— Start INPUT FOR THIS TASK —
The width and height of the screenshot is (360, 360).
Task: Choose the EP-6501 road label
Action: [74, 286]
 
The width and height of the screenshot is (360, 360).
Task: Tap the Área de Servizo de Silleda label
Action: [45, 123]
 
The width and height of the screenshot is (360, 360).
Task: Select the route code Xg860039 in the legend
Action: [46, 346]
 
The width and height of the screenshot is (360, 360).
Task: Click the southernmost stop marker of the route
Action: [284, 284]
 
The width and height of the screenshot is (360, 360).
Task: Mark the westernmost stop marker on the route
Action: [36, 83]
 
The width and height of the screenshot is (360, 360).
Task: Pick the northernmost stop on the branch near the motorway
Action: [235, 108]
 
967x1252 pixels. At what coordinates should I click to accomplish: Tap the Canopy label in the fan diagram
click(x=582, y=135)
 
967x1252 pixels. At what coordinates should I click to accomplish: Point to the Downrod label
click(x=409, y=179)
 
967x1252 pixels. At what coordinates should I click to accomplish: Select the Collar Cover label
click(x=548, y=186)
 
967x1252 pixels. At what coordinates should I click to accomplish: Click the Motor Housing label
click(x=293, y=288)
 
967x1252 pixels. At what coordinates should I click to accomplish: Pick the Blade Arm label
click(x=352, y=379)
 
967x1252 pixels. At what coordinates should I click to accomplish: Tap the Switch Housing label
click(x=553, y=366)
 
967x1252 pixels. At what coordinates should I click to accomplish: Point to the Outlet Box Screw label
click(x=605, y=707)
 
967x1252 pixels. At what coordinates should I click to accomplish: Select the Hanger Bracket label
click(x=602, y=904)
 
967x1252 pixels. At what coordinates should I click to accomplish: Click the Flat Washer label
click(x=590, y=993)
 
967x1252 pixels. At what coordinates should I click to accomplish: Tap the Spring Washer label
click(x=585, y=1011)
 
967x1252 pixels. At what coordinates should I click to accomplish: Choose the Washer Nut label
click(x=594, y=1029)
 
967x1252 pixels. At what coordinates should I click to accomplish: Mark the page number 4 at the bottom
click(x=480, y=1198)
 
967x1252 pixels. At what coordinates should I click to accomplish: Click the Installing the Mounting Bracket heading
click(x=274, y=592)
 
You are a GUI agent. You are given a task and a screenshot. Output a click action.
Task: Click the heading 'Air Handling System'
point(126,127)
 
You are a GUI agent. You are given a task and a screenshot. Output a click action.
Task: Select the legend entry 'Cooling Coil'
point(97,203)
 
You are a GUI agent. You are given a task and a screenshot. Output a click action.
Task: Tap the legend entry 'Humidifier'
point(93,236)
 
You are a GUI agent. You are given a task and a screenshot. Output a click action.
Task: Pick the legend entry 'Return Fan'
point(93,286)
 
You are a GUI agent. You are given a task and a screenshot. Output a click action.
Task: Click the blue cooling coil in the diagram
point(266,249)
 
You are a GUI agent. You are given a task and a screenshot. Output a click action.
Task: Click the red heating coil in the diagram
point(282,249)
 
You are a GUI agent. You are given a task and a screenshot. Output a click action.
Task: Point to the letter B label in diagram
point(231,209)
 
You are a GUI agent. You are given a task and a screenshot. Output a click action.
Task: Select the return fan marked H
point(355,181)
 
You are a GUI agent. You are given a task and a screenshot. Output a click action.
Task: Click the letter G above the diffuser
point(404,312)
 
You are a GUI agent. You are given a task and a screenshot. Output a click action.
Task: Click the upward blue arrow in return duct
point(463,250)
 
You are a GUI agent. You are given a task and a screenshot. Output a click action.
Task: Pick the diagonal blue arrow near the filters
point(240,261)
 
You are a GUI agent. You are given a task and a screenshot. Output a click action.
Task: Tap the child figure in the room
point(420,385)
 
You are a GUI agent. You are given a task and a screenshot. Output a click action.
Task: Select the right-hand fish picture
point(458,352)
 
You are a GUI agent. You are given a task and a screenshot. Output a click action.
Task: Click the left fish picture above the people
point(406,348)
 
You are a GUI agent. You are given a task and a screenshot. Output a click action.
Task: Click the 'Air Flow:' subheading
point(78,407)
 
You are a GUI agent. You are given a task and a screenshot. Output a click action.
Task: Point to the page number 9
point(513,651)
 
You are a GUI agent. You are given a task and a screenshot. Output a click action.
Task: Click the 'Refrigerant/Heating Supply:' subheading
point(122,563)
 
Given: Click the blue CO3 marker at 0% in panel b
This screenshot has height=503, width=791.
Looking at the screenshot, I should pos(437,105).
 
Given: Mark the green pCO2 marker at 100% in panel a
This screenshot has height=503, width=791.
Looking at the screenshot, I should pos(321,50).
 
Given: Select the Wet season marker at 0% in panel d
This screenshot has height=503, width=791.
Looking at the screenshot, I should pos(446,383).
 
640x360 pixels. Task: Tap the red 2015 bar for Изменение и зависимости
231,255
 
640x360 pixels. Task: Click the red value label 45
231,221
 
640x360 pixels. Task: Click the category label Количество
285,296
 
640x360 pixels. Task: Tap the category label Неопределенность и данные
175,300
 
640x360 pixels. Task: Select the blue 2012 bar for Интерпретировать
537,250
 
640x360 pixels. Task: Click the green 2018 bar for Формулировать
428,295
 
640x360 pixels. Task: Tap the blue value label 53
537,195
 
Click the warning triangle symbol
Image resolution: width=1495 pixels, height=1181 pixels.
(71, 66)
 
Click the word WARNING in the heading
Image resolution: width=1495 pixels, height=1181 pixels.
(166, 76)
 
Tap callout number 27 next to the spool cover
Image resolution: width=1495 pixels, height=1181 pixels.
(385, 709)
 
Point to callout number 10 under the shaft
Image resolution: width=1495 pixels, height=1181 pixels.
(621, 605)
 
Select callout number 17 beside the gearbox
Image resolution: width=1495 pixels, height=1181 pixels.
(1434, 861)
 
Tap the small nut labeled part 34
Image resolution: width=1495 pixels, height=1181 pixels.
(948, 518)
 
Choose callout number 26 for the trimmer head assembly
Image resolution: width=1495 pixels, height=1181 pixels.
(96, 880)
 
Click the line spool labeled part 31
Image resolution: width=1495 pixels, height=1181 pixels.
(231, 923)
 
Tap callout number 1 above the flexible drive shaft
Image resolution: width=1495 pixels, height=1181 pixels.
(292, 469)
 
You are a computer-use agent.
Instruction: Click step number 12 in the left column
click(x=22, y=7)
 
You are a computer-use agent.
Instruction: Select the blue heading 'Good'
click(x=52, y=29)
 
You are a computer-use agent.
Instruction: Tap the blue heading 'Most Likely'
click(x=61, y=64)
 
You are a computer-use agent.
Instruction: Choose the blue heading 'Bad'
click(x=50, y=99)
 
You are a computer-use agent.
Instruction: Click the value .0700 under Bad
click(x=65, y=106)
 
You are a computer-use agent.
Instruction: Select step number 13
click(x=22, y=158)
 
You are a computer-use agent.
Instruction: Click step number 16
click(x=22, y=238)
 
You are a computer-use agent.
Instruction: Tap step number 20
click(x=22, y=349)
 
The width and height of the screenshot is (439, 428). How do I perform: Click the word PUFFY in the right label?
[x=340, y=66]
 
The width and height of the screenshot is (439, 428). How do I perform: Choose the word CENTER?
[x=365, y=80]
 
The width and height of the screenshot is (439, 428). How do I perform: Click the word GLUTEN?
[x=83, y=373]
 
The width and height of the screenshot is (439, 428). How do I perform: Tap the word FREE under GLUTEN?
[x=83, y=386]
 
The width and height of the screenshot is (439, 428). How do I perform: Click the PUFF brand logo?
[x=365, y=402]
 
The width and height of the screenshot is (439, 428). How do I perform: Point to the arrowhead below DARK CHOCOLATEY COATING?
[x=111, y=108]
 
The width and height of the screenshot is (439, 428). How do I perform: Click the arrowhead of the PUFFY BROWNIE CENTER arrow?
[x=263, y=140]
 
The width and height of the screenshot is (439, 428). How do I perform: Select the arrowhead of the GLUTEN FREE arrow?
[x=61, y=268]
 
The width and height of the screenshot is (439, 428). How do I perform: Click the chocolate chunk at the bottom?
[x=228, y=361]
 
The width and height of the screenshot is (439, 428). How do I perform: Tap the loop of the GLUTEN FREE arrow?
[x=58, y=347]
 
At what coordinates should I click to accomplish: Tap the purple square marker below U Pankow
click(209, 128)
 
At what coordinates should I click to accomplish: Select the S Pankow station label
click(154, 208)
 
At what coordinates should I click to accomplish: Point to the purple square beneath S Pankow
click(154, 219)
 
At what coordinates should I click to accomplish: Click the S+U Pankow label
— End INPUT FOR THIS TASK —
WHAT IS BEING ASKED
List every line in the source data that contains the word "subheading".

COMPLETED TASK
Task: Click the 'Air Flow:' subheading
Task: Click the 'Refrigerant/Heating Supply:' subheading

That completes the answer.